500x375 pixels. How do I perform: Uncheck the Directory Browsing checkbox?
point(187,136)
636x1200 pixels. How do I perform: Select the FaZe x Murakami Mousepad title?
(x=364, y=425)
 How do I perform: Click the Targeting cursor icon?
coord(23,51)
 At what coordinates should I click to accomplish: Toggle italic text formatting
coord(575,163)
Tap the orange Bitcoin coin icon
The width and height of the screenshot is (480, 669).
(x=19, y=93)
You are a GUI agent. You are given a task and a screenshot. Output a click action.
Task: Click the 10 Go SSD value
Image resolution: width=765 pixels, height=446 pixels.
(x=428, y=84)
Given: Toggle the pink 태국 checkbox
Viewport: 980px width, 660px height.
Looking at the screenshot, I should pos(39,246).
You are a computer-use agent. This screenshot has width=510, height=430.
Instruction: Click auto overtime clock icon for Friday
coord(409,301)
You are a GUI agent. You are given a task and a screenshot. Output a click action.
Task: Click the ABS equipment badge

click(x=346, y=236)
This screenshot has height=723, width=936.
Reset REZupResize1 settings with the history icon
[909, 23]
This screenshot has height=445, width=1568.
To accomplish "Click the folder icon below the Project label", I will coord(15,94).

——————————

# Assignment
Taking the listing above as a whole, count the lines that include the word "This" and report the figure only.

# Solution
3